“Students are a lot more vocal today and clear about what they care about. They care about grand challenges. Water security, climate, the SDGs — they feel the previous generations have failed them,” declares Chandrika Tandon, the global business leader and philanthropist who is now devoting her energies to try and transform education.

Tandon, who left a sparkling career with McKinsey, where she was the first Indian woman to become partner, has had great success with academic transformations at New York University. Post McKinsey, when she wanted to do something transformative, she met the Dean of NYU and was offered the role of a distinguished executive-in-residence. “It transpired into a 23-year old history with NYU,” she exclaims.

She got on to the board, raised money for the university and the engagement kept mushrooming leading to the creation of the NYU Tandon School of Engineering.

 Chandrika Tandon

 Chandrika Tandon | Photo Credit: Chitra Narayanan

Now Tandon is looking to do something similar at her alma mater, the 185-year old Madras Christian College in Chennai — an institution she feels deeply about. “It has a glorious history. My grandfather went there, my father studied there... I was part of the B.Com programme, it was new when I joined but became the most prestigious programme,” she says. The Chennai-born leader is now busy setting up the Boyd Tandon School of Business.

The principles for change

Why is Tandon invested so deeply in trying to usher change in education? She says there are four or five things happening concurrently that have great implications for businesses and education. The first is the constant technological revolution. “Technology is changing the way every industry works including leadership. We are suddenly talking about digital governance. How do you as a leader relate with generations of people talking a different language?” queries Tandon.

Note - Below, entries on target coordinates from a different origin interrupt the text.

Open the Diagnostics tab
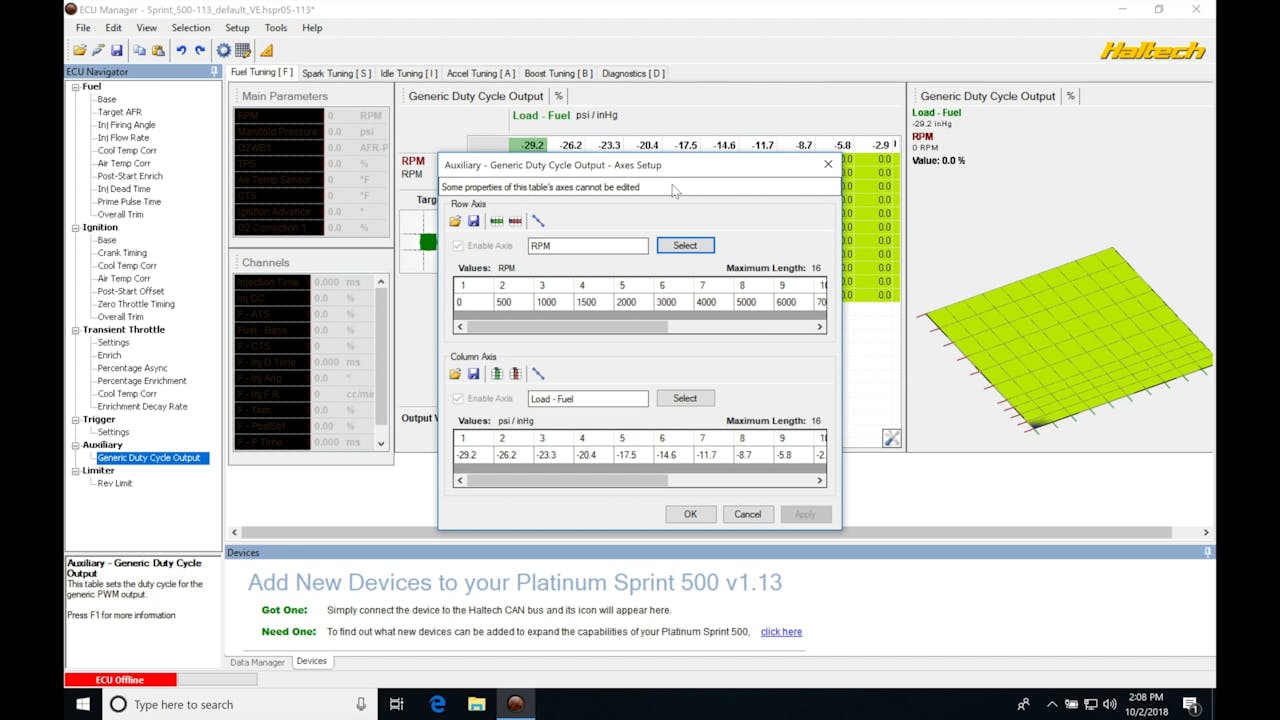coord(632,72)
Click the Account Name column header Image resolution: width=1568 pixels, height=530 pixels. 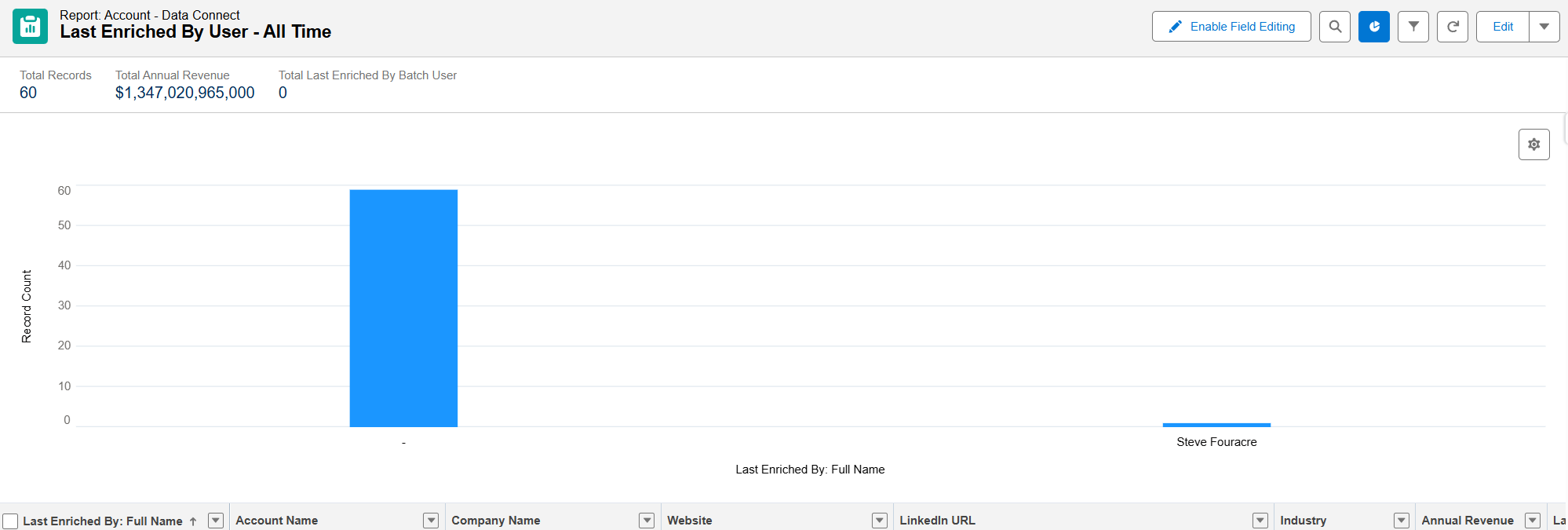[277, 521]
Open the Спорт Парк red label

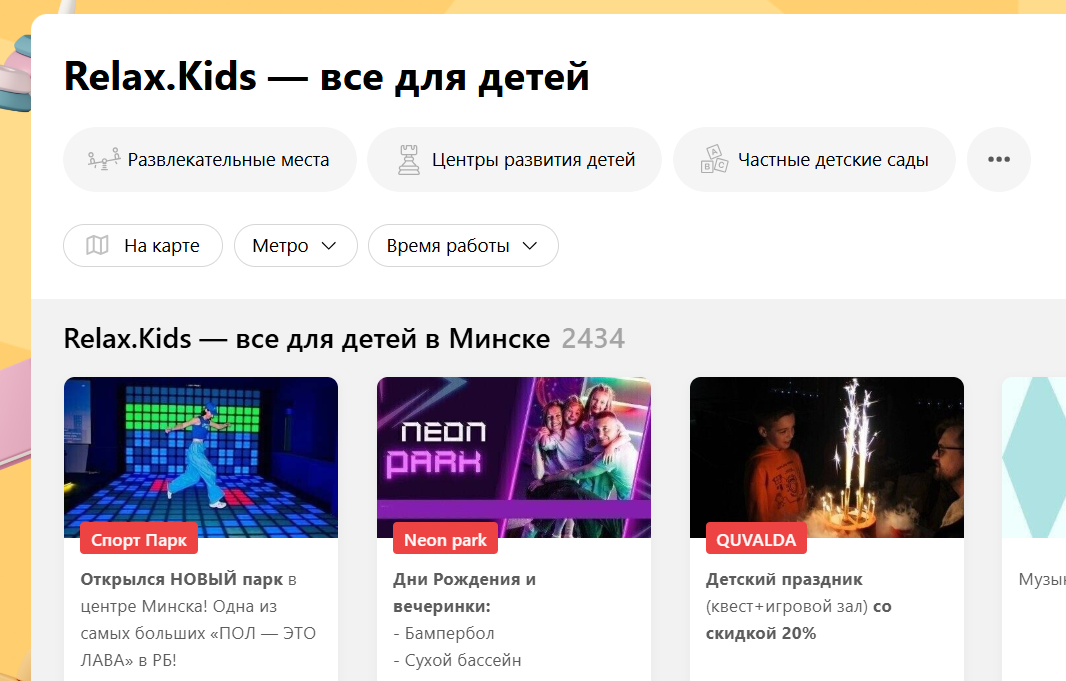pyautogui.click(x=139, y=540)
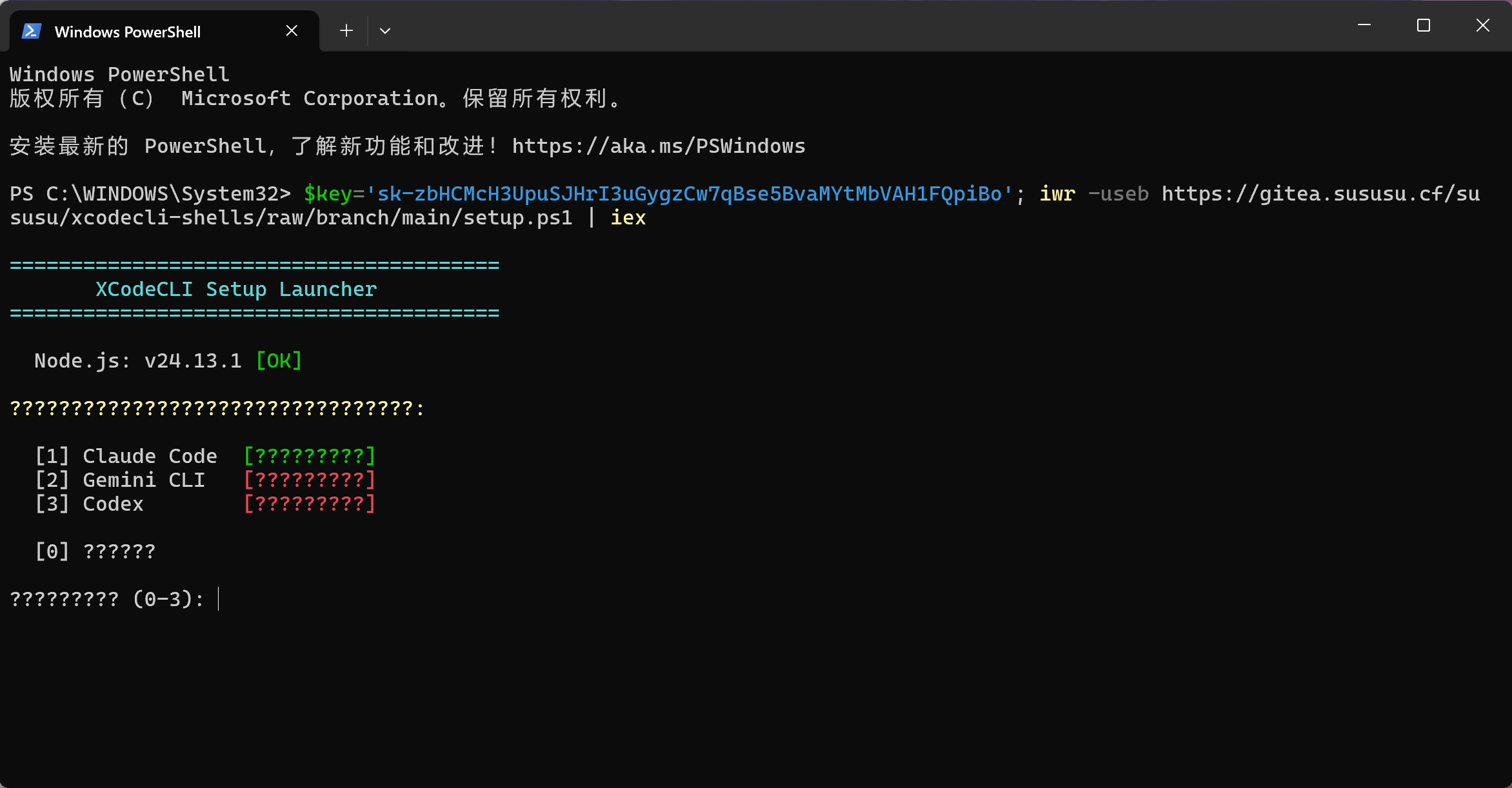The height and width of the screenshot is (788, 1512).
Task: Click the https://aka.ms/PSWindows link
Action: tap(658, 146)
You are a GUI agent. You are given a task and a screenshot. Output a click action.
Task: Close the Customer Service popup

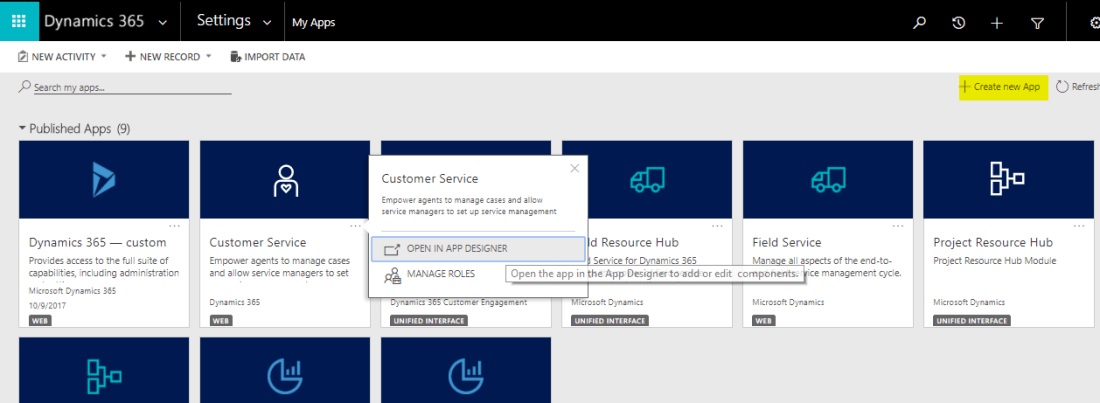574,168
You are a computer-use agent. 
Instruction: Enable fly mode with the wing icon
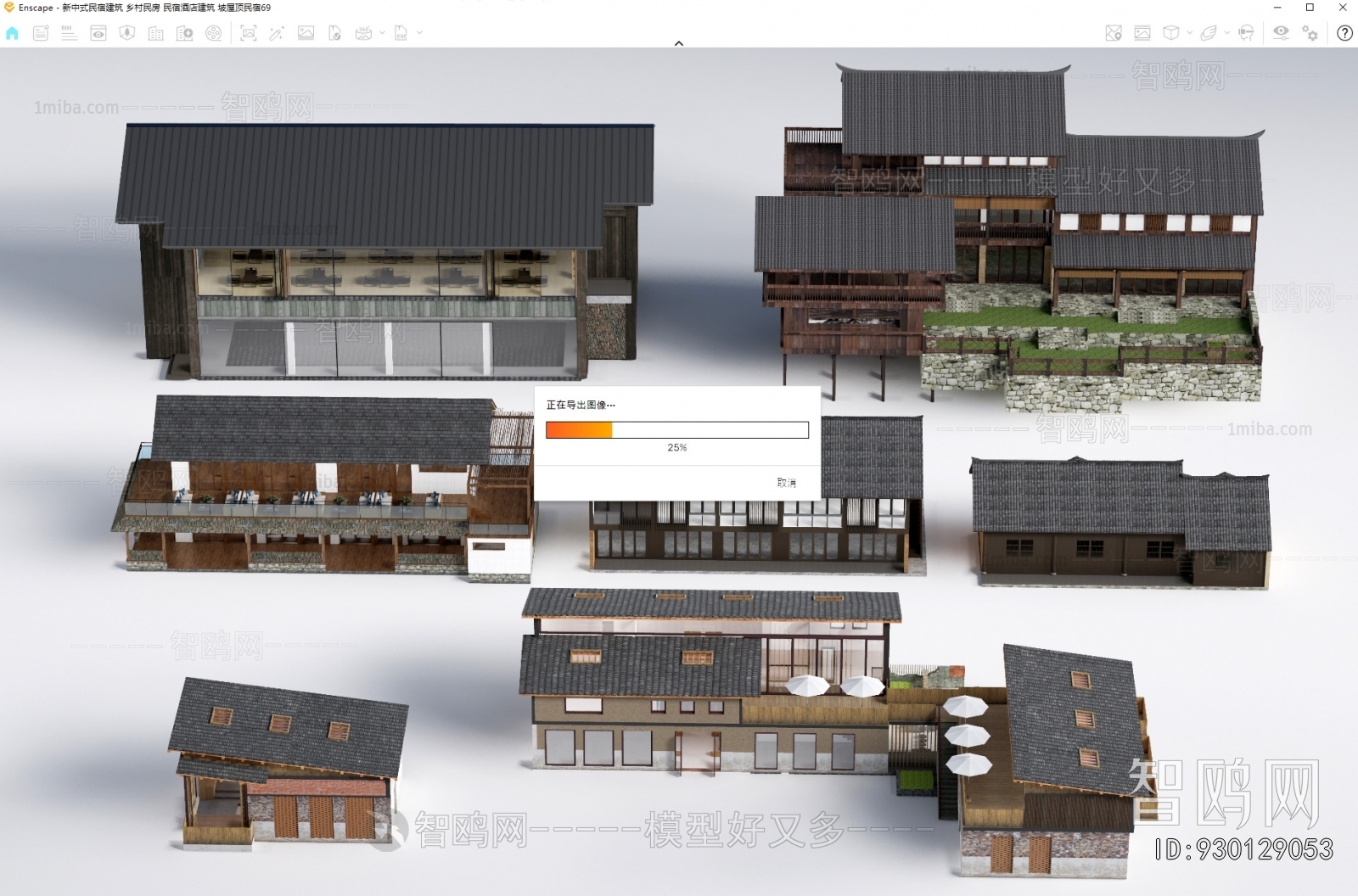[x=1209, y=34]
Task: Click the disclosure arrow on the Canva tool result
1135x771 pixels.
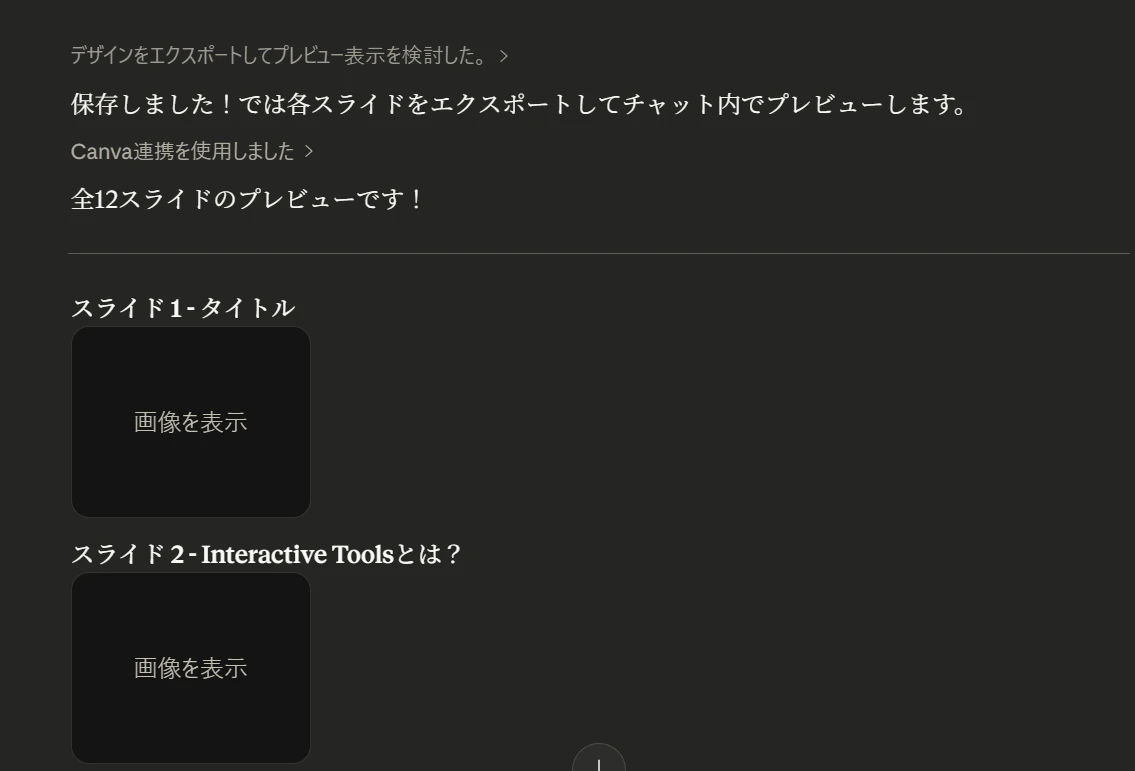Action: [310, 153]
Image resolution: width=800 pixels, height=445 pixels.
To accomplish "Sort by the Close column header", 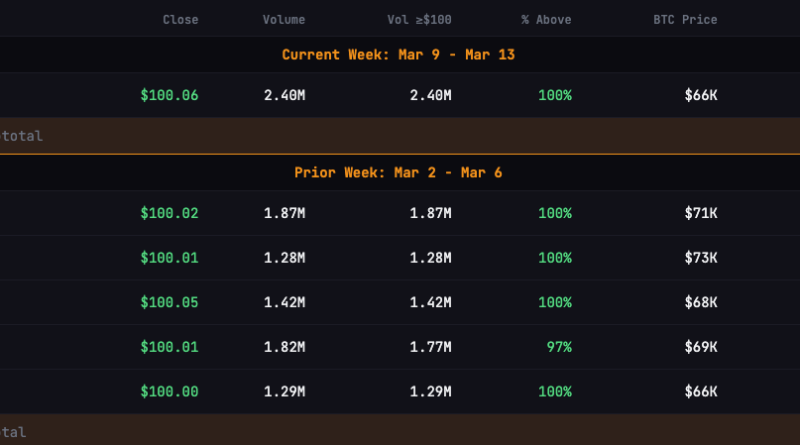I will pos(180,20).
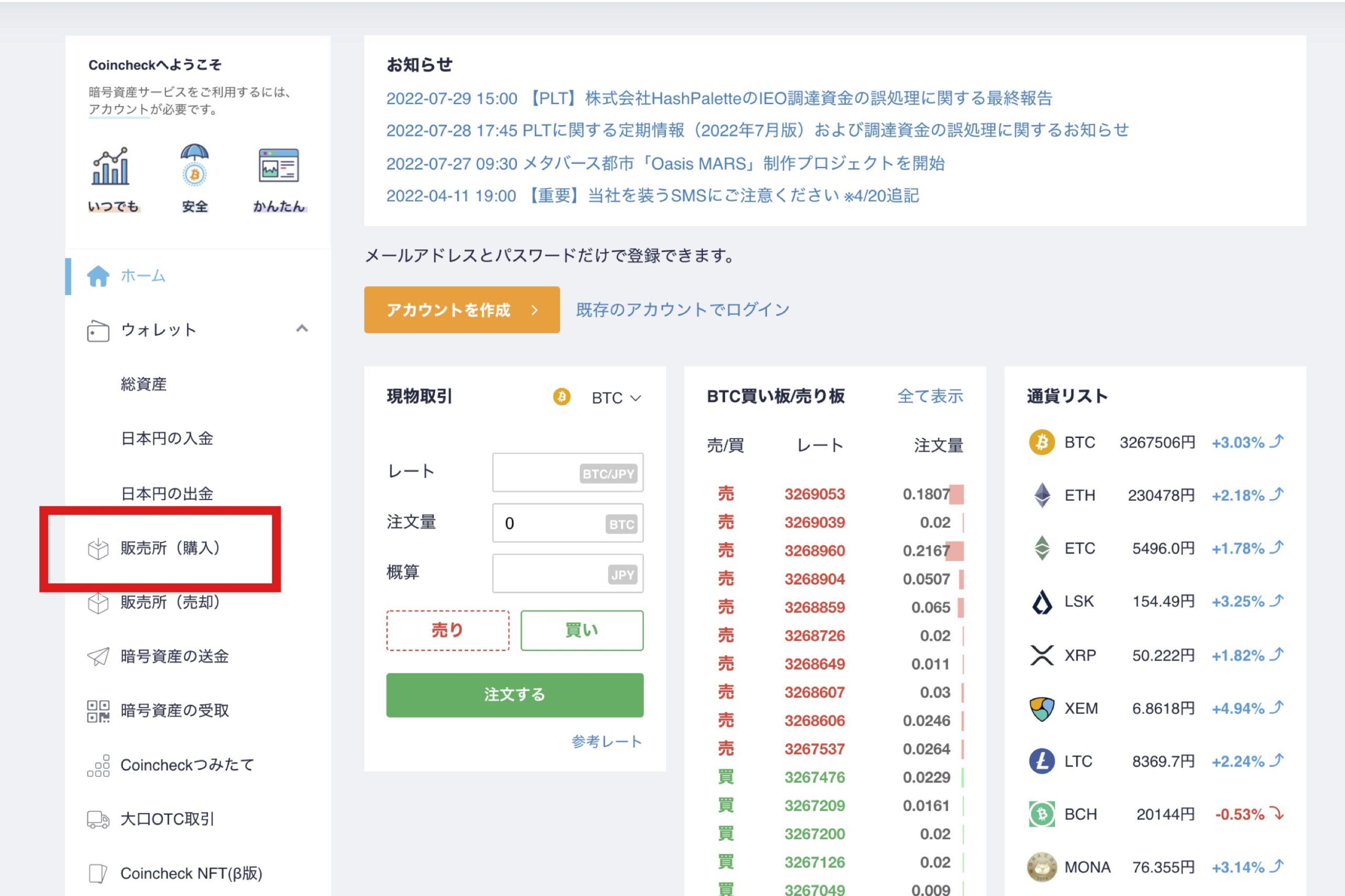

Tandon, who besides being a noted deal maker is also a Grammy-nominated singer, describes how the music industry has changed so much between her first album released five years ago and now, thanks to new technologies. “The medium of how people have measured success has changed. A few years ago it was about CD sales. Now it is about just streams,” she says.

“If I take any example from any industry, there is a seismic shift,” she continues. “This is not an incremental change. Four years ago we were talking about IOT. Now we are talking about AI, Chat GPT. On the one hand, there are all the NLP and deep learning algorithms that are changing and getting more sophisticated. On the other hand, data sets are getting cleaner and you can apply them to any field,” she says.

All this spells a big opportunity in education, she says, adding, “we have to prepare people to deal with this change.”

Warming to her theme, she says, how fields that did not exist a few years ago are big today. Take computational biology or clinical trials, where pharma companies deal with huge data sets. “Ethics becomes a big issue. How much data about you am I allowed to keep? Where do I keep it? Who has control? Who is the recipient? And then the legal system comes in,” she says.

The point she makes is that a great convergence is going on between law, science, mathematics, arts and a whole lot of other fields. Meanwhile, the whole pedagogy has also changed. “In my time at IIM, we spent a lot of time studying the basics — the basics of finance, the basics of marketing. But now if you are enterprising you can get the basics from anywhere,” she points out.

“This is where the need to flip the classroom comes in. The way Khan Academy has done; we also need to do it,” she asserts. Flipping the classroom in a masters or a B-School context, she says, is bringing in a whole new set of ideas — not just in the classroom but also giving real-world experiences. Internships play a big part. Also, she says, “before we would just talk about capstone in a master’s programme. But now we are talking about keystones, cornerstones and capstones”.

The MCC project

Her ideas and vision sound great — but the big question is execution. Where will the Boyd Tandon School get the kind of teachers who can flip the classroom?

Through alumni love is the prompt reply. She rattles off the names of MCC alumni who straddle different fields and have big achievements to their credit, and with whom she is talking to give back to the school. The advisory board to the Dean is chaired by former Citibank executive Sanjeev Thomas, Tandon’s classmate from IIM-A. Key voices like Som Mittal, ex-Nasscom, Srilata Zaheer (former Dean of Carlson School of Management), S Gopal (Chemplast) are all part of the advisory council. “We have hired two deans. Rajeshwari Krishnamurthy from Great Lakes as Dean of academics. And David Jawahar who will look after administration,” she says.

The foundation has been laid. Now, one has to watch the progress.